In the worst case scenario, a 24-hour wait(144 confirmations) or a week (1008 confirmations) for the final settlement, without relying on any trusted intermediaries, will be of high value. Today, the finality of transactions in the Visa system and automated clearing houses is measured in weeks and months, and the cancellation of transactions is much easier than buying and managing most of the bitcoin hashrate. In addition, if on-chain transactions are only used for long-term cold storage and lightning channels, then long delays will not be a significant problem for users.

Conclusion

In the long term, the market maynaturally find an equilibrium for on-chain commissions.
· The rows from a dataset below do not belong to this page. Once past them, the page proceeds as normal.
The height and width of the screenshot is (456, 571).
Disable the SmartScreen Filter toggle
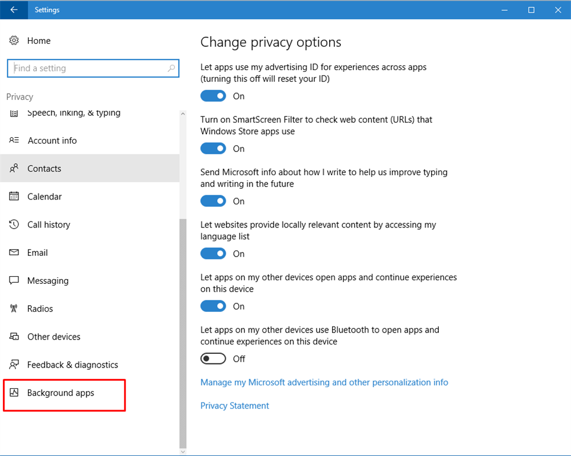tap(213, 148)
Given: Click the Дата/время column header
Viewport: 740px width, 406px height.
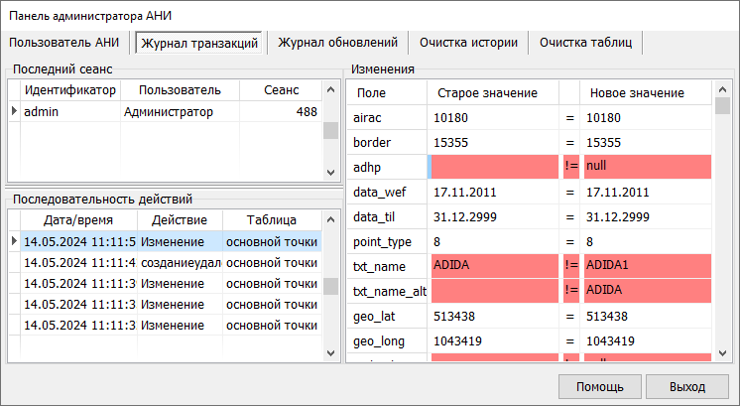Looking at the screenshot, I should 77,219.
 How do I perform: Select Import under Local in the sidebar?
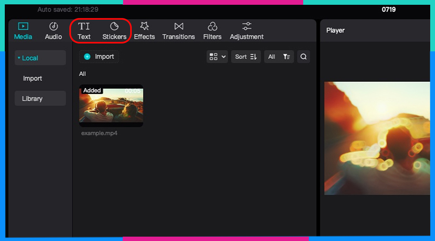33,78
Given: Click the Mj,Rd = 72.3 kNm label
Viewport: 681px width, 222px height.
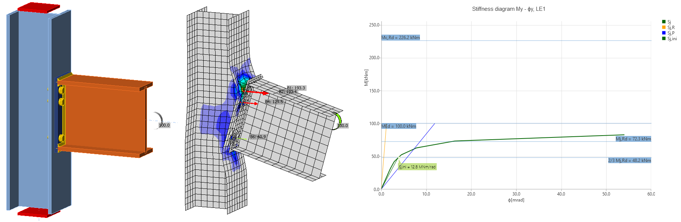Looking at the screenshot, I should click(x=633, y=139).
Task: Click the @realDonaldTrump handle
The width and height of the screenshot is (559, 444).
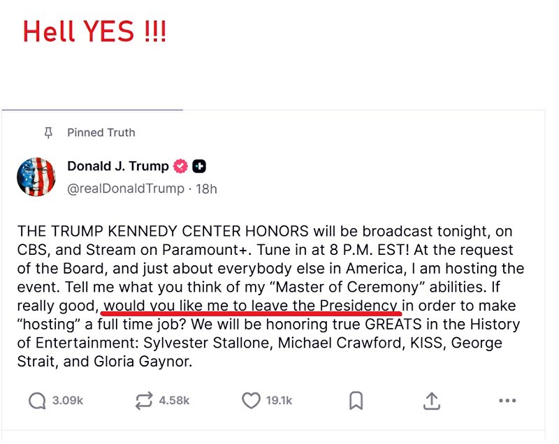Action: pyautogui.click(x=126, y=188)
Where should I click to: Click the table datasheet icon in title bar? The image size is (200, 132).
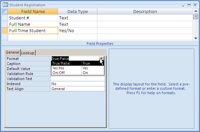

This may occur at a point where there is little demand for new scaling technologies and fees high enough to avoid censorship after X blocks. When will this moment come? It is impossible to know for sure, but it is safe to say that long-term &#171;safety&#187; Bitcoin is possible, and that miners will likely go through more scaling cycles where they earn more meaningful amounts in transaction fees as Bitcoin's adoption accelerates and it begins to be used as a medium of exchange.

 

BitNews disclaim responsibility for anyinvestment recommendations that may be contained in this article. All the opinions expressed express exclusively the personal opinions of the author and the respondents. Any actions related to investments and trading on crypto markets involve the risk of losing the invested funds. Based on the data provided, you make investment decisions in a balanced, responsible manner and at your own risk.